## What you will do
Collect all lines from the listing that include the string "computer".

## Given records
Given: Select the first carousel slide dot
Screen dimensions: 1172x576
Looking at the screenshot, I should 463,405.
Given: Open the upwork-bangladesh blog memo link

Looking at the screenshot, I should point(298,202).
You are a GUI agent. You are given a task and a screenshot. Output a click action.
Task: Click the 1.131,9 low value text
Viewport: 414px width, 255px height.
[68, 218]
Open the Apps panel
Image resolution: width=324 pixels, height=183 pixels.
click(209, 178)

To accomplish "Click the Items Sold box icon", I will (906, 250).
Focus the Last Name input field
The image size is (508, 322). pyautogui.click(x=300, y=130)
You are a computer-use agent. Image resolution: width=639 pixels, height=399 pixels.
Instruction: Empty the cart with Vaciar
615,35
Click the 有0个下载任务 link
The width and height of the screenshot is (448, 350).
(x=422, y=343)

--

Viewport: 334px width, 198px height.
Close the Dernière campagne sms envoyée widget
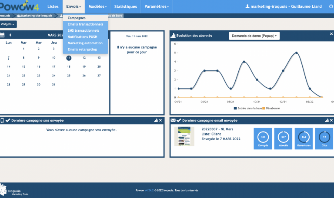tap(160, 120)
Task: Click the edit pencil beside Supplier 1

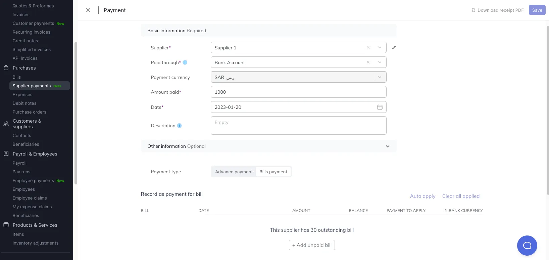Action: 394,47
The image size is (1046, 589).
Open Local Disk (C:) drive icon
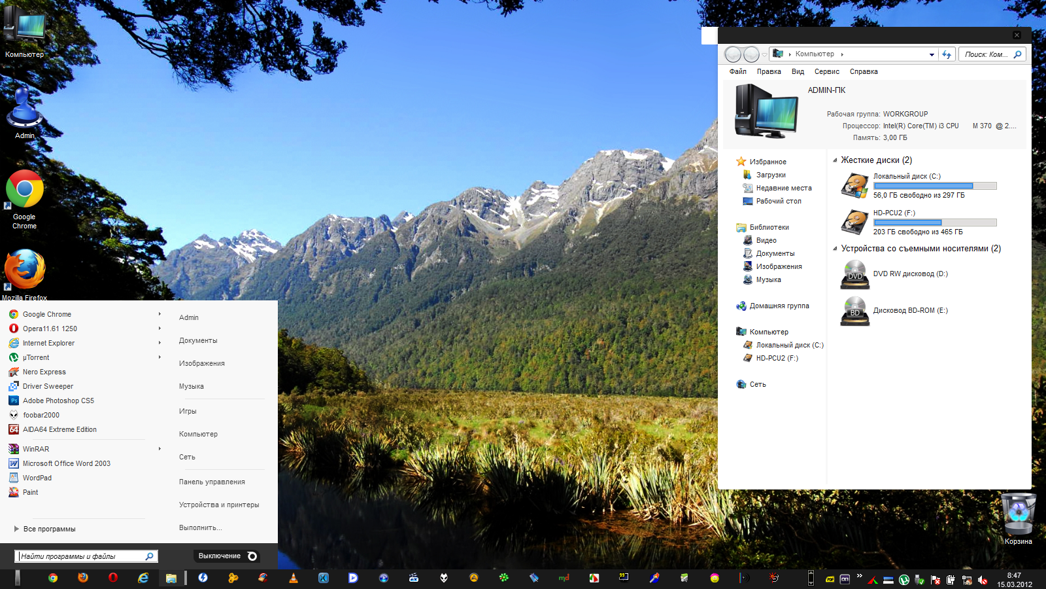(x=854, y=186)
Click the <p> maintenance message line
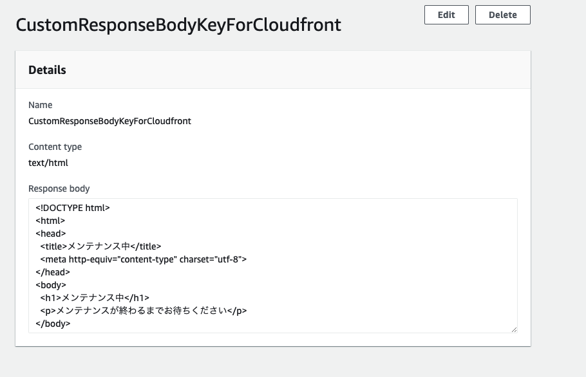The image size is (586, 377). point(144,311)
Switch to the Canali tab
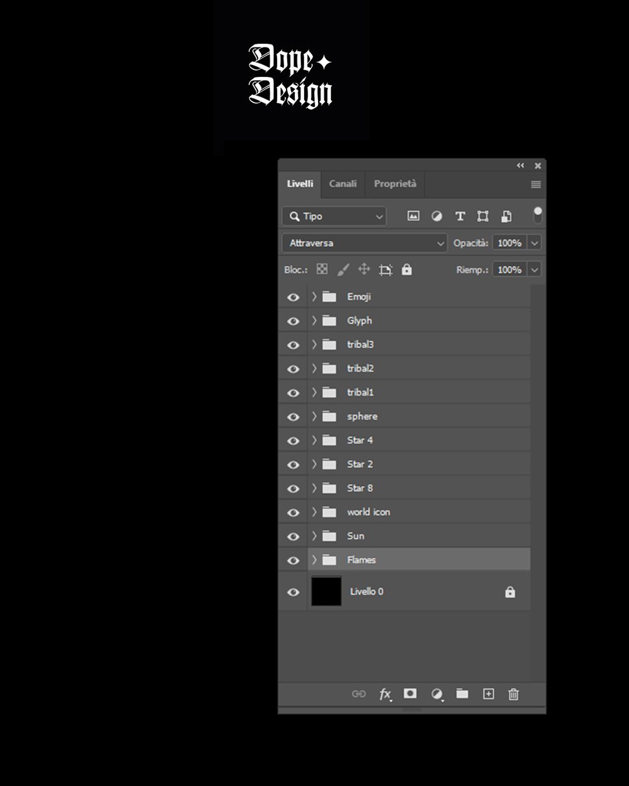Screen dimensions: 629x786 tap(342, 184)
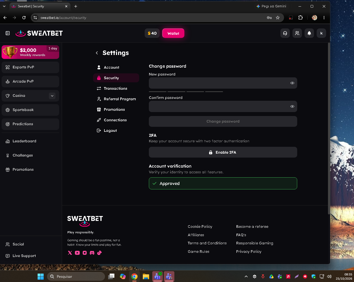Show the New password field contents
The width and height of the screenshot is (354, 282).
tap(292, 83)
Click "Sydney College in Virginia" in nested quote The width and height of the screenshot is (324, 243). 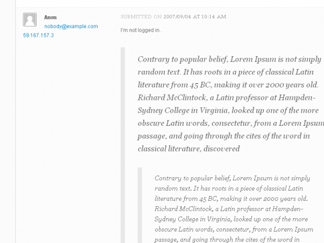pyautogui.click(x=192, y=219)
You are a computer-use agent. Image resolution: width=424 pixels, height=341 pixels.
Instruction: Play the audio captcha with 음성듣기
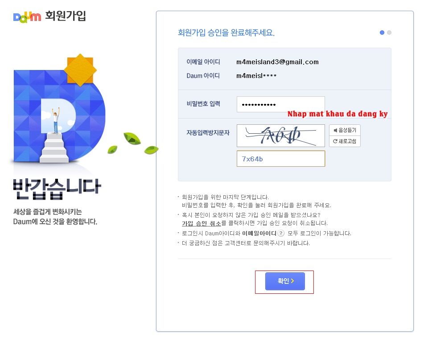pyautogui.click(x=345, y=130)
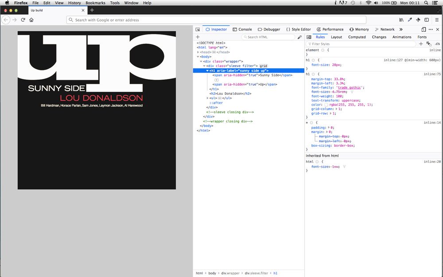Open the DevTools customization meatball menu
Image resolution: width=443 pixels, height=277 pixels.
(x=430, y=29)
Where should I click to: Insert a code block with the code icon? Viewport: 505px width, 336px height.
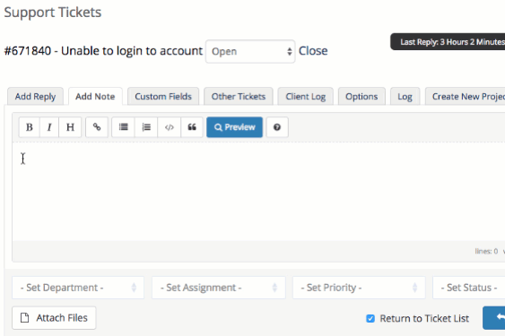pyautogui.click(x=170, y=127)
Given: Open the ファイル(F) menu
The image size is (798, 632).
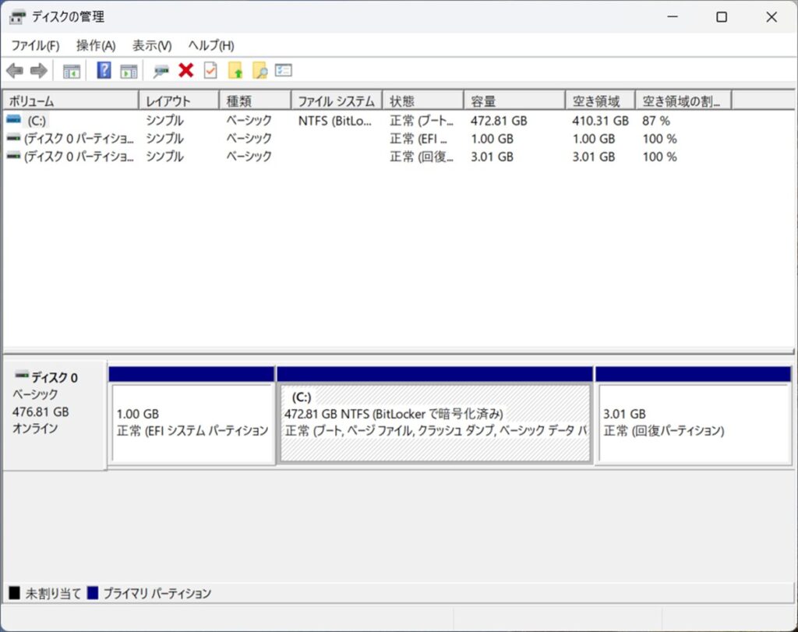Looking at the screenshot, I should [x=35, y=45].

==

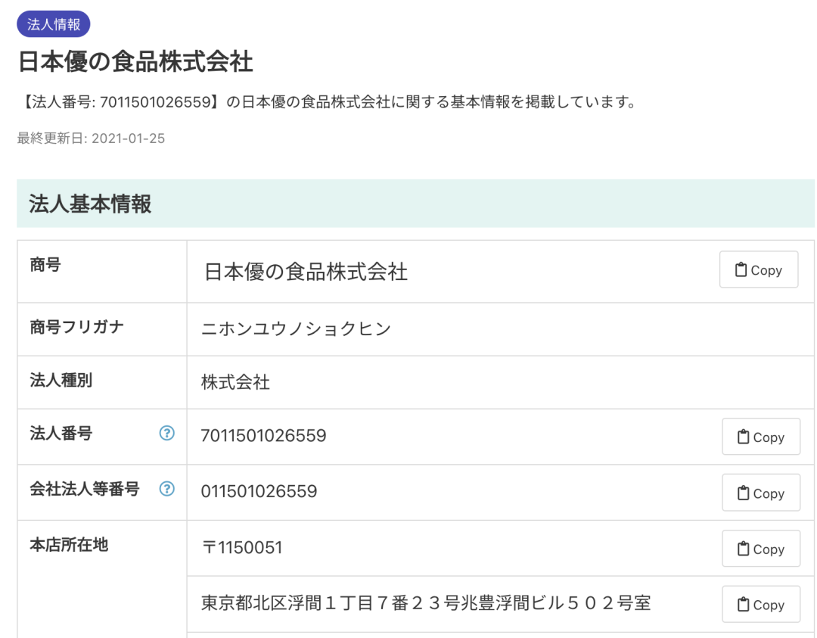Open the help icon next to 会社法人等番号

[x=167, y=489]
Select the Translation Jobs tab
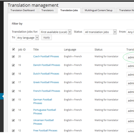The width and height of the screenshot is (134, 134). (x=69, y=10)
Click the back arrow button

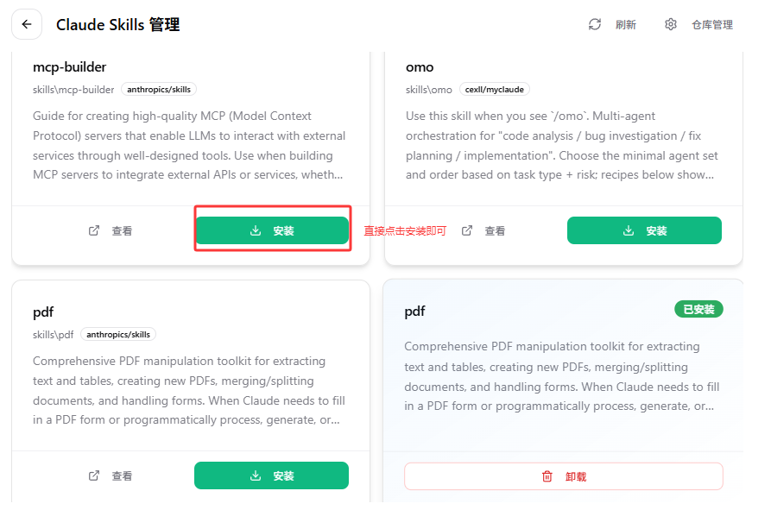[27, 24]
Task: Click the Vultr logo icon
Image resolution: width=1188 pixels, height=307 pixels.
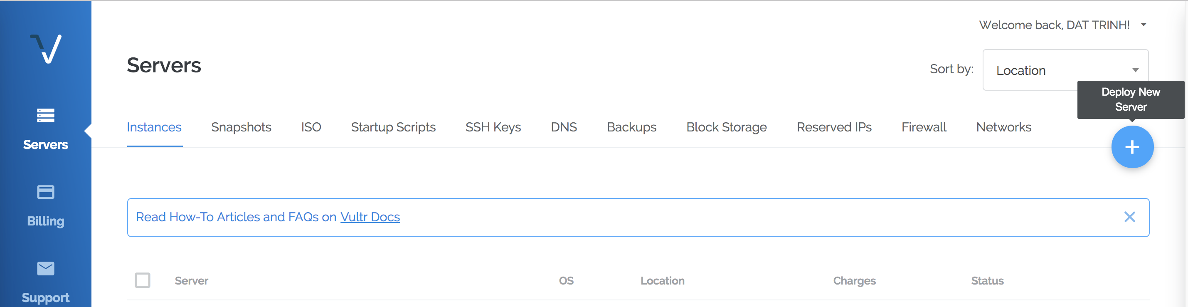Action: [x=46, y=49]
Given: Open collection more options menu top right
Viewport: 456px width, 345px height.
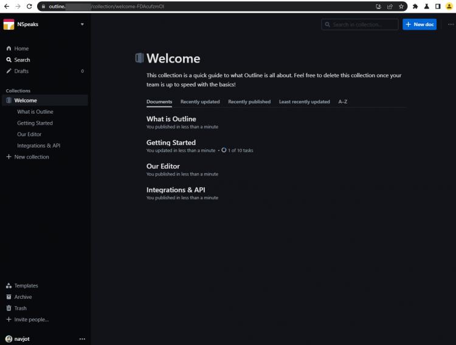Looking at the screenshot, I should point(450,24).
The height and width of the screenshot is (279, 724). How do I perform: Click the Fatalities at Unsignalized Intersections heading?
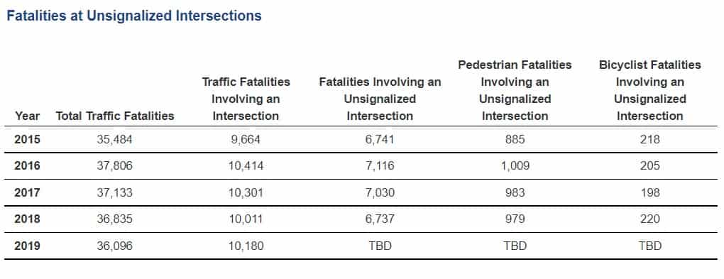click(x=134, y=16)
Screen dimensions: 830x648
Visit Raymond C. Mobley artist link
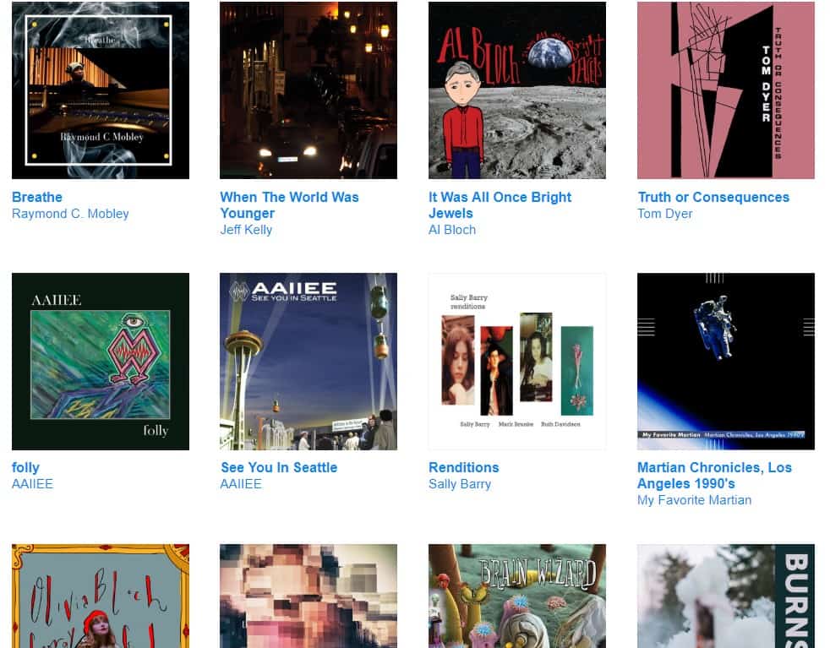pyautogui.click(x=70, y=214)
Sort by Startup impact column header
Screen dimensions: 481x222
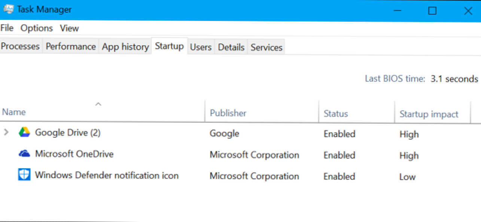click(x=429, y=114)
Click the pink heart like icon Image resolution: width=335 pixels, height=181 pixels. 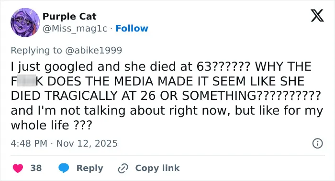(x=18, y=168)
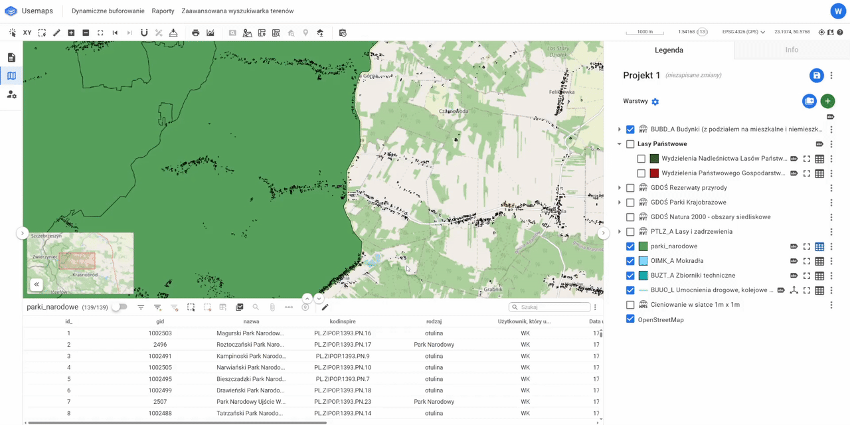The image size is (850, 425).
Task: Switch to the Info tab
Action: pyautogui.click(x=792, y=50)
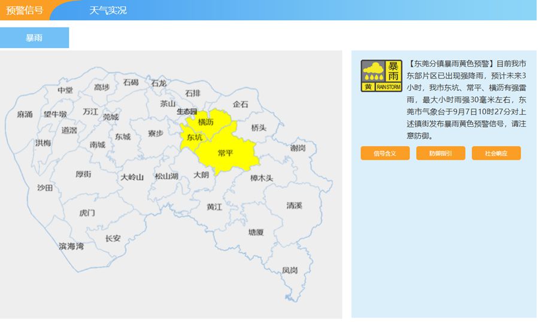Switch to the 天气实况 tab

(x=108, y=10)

## Solution
You are a computer-use agent. Image resolution: width=639 pixels, height=399 pixels.
You are a computer-use agent. Image resolution: width=424 pixels, height=341 pixels.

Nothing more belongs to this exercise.